Collected data
'''

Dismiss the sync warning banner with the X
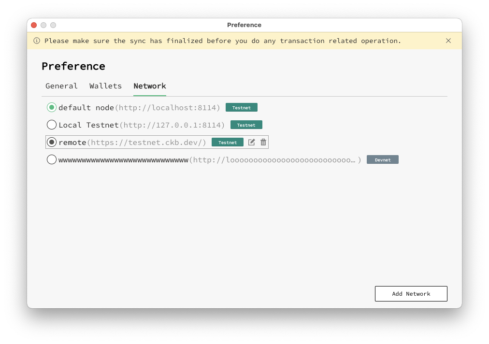The height and width of the screenshot is (344, 489). [x=448, y=41]
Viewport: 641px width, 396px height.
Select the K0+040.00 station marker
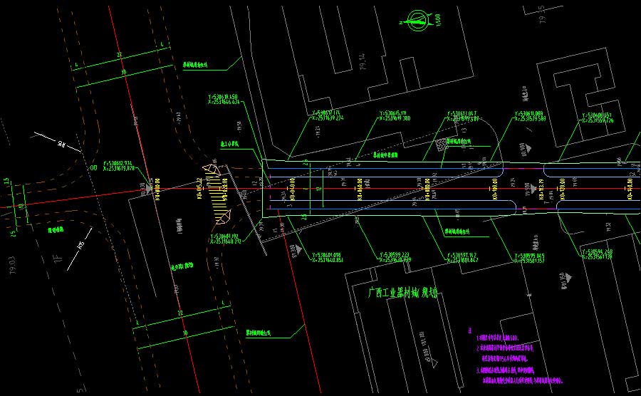pyautogui.click(x=292, y=191)
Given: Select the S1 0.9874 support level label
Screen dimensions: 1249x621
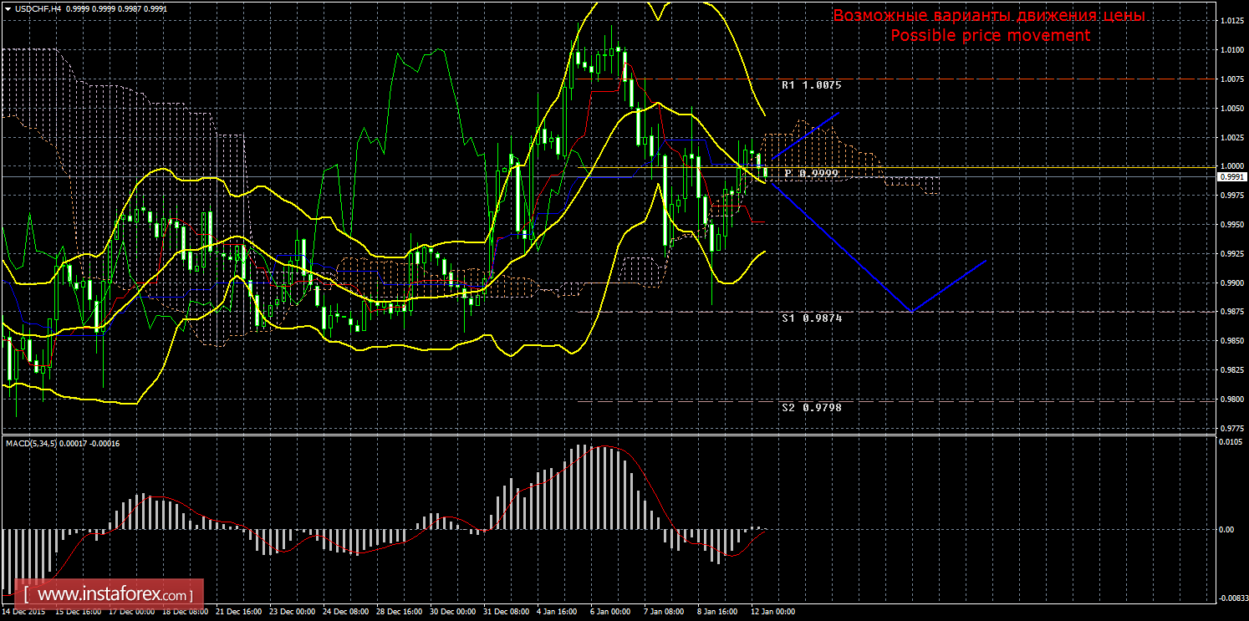Looking at the screenshot, I should coord(811,318).
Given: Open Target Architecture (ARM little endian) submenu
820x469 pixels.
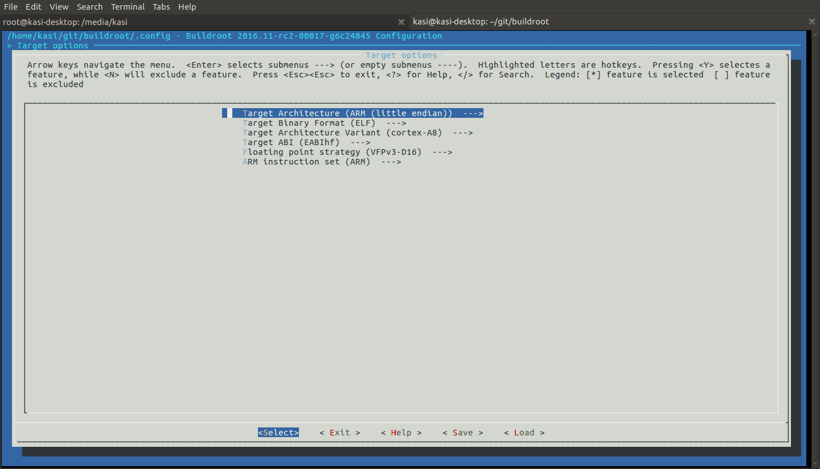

'''

» **WORK ORDER**: Without including any picture, retype the entries exactly.

» **ANSWER BOX**:
Dismiss the sync warning banner with the X
The height and width of the screenshot is (344, 489). [x=448, y=41]
Viewport: 641px width, 396px height.
Select the K0+040.00 station marker
pyautogui.click(x=292, y=191)
Given: Select the S1 0.9874 support level label
Screen dimensions: 1249x621
Looking at the screenshot, I should coord(811,318).
Given: Open Target Architecture (ARM little endian) submenu
820x469 pixels.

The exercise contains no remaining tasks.